Data for analysis =>
————

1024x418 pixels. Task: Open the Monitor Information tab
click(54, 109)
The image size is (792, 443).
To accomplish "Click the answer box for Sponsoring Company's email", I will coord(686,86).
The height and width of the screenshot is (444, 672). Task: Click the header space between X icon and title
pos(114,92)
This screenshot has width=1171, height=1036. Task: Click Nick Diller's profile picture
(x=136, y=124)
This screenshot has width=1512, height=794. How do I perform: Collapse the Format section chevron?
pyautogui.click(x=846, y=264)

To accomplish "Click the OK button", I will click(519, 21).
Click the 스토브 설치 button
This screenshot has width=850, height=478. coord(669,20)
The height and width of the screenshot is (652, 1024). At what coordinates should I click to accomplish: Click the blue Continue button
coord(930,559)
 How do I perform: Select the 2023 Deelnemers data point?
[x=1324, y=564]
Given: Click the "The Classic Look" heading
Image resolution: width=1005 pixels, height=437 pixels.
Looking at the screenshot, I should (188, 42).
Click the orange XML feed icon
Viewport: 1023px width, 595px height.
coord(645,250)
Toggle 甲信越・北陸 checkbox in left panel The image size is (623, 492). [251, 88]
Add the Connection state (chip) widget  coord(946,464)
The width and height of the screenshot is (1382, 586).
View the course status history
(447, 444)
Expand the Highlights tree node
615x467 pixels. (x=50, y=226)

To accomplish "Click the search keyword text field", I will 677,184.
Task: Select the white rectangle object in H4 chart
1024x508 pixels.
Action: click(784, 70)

————

Task to complete => Would you return exactly the lines from the one containing "Given: Click the" through the end of the listing, both included, and only them?

Expected output =>
Given: Click the "The Classic Look" heading
Image resolution: width=1005 pixels, height=437 pixels.
Looking at the screenshot, I should (188, 42).
Click the orange XML feed icon
Viewport: 1023px width, 595px height.
coord(645,250)
Toggle 甲信越・北陸 checkbox in left panel The image size is (623, 492). [251, 88]
Add the Connection state (chip) widget  coord(946,464)
The width and height of the screenshot is (1382, 586).
View the course status history
(447, 444)
Expand the Highlights tree node
615x467 pixels. (x=50, y=226)

To accomplish "Click the search keyword text field", I will 677,184.
Task: Select the white rectangle object in H4 chart
1024x508 pixels.
Action: click(784, 70)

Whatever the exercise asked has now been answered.